SAN DIEGO (Reuters) - A California man who as a child actor voiced the cartoon character Charlie Brown was charged on Friday with threatening a judge, a witness and the San Diego County sheriff at a court hearing meant to sentence him for other charges.
Peter Robbins, 59, had faced up to three years and two months in state prison for violating his probation after he earlier admitting charges of stalking and making threats.
Instead, he was charged with two counts of criminal threats, against the judge and a witness; one of attempted criminal threat for allegedly offering $50,000 for the murder of Sheriff Bill Gore, and one count of felony vandalism of his jail cell.
Robbins cried through the hearing, according to Deputy District Attorney Brenda Daly.
“He has shown such a spectrum of emotions that I try not to pay attention,” Daly said.
Robbins’ attorney, Jo Ellen Super, did not return calls seeking comment on the new charges.
Robbins had pleaded guilty to charges of stalking and making threats in May 2013, after harassing and threatening an ex-girlfriend and the plastic surgeon who enhanced her breasts.
The judge had ordered him to spend eight months in residential drug treatment and then serve five years on probation.

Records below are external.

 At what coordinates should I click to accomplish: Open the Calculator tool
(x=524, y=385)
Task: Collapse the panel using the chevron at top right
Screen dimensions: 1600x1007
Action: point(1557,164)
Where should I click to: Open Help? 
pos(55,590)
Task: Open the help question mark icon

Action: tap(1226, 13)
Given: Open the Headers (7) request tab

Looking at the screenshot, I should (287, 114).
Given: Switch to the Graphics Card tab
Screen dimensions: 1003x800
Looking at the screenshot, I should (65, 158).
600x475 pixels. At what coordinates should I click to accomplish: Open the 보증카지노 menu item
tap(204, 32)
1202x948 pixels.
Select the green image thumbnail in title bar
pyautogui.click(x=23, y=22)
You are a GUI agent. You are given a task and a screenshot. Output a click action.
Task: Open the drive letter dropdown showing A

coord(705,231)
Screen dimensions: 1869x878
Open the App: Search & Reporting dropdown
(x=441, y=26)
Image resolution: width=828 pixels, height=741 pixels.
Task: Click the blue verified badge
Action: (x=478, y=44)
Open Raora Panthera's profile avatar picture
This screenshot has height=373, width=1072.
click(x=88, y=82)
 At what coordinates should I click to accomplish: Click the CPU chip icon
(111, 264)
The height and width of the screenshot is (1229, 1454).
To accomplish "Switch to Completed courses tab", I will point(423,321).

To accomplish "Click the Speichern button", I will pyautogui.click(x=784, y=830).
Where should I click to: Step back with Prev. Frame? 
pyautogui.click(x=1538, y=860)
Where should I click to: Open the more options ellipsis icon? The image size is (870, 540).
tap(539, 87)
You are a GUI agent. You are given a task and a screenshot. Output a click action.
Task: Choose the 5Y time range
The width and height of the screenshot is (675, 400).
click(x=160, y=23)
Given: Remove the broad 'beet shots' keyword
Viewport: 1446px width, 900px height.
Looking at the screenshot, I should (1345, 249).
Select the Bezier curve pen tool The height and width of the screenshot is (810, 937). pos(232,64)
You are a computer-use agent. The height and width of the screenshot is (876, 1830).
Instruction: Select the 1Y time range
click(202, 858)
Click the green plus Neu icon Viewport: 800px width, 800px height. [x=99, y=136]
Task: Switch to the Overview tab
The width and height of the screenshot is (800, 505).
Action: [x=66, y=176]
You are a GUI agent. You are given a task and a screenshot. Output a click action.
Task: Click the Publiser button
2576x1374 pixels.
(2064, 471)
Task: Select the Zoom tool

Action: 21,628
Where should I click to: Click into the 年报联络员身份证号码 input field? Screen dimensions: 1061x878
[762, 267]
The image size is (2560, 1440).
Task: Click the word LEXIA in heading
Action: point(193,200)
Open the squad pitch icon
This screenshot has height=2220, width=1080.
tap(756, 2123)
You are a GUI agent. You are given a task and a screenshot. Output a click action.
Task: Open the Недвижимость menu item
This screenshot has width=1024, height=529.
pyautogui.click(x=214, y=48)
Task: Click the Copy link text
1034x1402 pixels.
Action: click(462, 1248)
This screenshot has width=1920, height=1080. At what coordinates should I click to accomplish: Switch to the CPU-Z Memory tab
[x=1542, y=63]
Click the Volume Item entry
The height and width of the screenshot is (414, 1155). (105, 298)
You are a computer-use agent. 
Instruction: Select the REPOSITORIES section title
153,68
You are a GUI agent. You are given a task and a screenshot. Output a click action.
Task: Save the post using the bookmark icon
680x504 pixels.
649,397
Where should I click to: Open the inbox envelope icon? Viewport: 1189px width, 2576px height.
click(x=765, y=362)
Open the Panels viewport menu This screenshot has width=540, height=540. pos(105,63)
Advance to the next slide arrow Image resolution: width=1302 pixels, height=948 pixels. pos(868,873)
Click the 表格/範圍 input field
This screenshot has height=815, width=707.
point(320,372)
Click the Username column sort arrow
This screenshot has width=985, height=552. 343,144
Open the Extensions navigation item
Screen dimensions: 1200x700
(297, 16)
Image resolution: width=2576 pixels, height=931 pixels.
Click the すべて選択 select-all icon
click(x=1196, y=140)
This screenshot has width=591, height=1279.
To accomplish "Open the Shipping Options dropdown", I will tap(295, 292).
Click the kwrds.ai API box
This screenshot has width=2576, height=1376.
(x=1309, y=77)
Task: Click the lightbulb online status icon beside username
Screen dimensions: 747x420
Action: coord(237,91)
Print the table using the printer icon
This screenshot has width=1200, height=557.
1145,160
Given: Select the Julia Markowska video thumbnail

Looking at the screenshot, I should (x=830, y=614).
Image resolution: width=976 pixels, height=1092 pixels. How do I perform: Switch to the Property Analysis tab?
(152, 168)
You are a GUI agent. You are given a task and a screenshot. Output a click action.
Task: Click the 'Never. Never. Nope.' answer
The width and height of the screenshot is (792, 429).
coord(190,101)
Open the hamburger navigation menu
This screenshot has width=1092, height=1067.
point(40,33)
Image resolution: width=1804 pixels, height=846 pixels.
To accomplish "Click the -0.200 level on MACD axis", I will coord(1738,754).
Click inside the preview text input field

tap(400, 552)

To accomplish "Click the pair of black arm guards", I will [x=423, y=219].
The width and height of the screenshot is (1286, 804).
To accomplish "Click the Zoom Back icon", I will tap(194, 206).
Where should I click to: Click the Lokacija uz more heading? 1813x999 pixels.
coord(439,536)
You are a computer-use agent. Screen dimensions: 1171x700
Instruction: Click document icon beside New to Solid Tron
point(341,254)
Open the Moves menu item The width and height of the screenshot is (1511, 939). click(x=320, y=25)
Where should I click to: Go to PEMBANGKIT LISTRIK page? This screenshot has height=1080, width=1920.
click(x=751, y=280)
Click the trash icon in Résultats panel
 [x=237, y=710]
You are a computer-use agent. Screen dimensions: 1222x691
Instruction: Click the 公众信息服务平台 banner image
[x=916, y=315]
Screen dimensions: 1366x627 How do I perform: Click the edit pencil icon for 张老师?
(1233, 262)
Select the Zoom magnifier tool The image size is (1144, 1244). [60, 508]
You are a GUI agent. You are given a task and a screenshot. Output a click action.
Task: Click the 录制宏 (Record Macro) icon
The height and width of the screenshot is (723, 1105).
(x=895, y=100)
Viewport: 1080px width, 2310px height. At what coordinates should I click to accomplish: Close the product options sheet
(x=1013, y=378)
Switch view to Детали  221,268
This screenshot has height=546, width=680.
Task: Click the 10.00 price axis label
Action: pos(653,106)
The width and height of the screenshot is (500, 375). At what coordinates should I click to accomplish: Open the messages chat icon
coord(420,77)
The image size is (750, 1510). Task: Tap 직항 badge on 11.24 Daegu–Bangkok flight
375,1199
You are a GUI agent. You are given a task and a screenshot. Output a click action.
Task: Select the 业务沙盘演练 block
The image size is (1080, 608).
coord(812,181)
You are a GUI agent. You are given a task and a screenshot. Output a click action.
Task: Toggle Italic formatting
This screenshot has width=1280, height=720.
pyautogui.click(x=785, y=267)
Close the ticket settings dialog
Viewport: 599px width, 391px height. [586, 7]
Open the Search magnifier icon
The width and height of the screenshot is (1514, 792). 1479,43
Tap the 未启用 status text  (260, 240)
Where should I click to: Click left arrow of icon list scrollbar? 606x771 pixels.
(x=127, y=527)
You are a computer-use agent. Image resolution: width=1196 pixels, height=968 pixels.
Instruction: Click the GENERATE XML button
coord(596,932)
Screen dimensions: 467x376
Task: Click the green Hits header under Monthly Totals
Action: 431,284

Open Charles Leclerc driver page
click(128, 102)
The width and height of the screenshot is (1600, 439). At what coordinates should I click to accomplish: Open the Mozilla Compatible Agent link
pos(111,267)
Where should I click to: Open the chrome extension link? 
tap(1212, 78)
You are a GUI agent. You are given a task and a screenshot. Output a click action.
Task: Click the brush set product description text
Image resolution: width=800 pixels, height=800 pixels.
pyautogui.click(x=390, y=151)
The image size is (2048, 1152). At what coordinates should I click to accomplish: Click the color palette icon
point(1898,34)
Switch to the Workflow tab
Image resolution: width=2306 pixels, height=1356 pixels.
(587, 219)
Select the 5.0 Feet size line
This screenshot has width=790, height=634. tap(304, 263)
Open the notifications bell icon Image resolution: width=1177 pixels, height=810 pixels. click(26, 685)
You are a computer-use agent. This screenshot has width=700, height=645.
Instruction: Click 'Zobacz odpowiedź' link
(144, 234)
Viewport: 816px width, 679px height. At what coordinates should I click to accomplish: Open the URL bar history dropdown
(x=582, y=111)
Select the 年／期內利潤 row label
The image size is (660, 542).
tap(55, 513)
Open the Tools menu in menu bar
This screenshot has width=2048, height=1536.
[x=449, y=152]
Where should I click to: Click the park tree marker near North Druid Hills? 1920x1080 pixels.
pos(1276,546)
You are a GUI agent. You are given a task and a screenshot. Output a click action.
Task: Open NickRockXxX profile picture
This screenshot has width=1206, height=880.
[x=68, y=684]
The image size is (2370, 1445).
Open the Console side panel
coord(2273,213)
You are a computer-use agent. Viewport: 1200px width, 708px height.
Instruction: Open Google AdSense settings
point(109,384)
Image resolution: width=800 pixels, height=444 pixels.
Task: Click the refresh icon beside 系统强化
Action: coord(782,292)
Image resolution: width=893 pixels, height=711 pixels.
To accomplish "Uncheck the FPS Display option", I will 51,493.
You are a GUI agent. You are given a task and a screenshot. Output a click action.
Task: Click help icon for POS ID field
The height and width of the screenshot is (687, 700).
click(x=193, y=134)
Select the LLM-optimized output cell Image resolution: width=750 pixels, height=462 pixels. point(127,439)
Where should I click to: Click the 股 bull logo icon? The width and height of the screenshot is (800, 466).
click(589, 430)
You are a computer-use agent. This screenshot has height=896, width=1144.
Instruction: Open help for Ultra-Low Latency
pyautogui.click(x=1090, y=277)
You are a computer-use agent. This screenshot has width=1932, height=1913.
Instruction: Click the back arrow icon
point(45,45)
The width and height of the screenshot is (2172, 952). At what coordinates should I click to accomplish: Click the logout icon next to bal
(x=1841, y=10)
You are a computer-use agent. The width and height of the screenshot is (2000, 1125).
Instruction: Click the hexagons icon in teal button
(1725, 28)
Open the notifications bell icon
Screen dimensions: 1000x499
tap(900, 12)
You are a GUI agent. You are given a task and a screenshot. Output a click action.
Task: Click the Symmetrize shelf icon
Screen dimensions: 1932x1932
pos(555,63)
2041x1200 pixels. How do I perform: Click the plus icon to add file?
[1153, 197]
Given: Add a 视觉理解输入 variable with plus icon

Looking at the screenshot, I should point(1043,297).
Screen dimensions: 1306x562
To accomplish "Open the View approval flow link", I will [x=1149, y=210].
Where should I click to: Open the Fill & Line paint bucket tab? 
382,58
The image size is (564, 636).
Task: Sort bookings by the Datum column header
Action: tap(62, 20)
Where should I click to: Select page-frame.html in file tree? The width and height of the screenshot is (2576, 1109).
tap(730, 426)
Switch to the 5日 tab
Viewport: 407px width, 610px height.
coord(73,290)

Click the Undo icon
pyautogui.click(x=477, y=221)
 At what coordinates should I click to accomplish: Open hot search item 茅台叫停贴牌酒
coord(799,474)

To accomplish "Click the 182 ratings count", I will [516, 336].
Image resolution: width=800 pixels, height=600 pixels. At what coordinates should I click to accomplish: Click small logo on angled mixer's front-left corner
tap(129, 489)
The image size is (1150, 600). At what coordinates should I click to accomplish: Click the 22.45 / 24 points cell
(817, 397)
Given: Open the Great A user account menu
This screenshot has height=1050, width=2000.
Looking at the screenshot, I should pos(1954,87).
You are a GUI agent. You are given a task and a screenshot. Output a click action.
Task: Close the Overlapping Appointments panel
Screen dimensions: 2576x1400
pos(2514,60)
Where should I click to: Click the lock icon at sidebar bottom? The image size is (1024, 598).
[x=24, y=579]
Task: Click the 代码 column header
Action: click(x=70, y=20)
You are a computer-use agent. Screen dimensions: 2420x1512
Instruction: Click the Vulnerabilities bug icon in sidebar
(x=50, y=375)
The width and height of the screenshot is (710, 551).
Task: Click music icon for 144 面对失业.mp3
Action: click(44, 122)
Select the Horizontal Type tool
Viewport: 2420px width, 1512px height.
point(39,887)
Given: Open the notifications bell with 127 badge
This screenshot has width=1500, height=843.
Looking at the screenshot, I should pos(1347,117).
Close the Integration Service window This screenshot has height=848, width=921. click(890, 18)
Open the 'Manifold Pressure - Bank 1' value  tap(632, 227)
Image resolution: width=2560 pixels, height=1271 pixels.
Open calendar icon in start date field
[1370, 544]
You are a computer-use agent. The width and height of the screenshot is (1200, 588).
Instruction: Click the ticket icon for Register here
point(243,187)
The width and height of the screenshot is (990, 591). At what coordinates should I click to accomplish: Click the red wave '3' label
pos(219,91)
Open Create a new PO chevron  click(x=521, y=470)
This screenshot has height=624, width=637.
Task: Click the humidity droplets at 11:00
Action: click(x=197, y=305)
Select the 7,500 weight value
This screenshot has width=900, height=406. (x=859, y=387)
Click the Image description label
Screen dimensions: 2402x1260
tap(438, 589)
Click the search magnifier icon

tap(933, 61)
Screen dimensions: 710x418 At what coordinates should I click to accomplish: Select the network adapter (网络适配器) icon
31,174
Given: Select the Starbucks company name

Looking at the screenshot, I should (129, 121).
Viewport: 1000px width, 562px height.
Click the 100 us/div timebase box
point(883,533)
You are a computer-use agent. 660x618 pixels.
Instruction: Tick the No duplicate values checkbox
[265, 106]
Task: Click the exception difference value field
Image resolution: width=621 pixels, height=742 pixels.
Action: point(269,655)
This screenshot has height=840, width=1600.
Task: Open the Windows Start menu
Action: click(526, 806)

Robbins was re-arrested in February for probation violations that included drinking alcohol and cutting off his GPS ankle bracelet, prosecutors said. His behavior prompted a psychiatric evaluation and, in August, he was found competent to be sentenced.
He has been held without bail since February. On Friday, the judge set bail on the new charges at $250,000.
Robbins was 9 years old in 1965 when he became the voice of the world-weary yet optimistic title character of “A Charlie Brown Christmas,” a holiday classic marking its 50th anniversary and the first of many animated TV specials based on the popular “Peanuts” comic strip by Charles Schulz.
He went on to voice Charlie Brown in “It’s the Great Pumpkin, Charlie Brown,” “A Boy Named Charlie Brown” and other “Peanuts” animated specials that aired in the 1960s. He was replaced in later versions of the specials.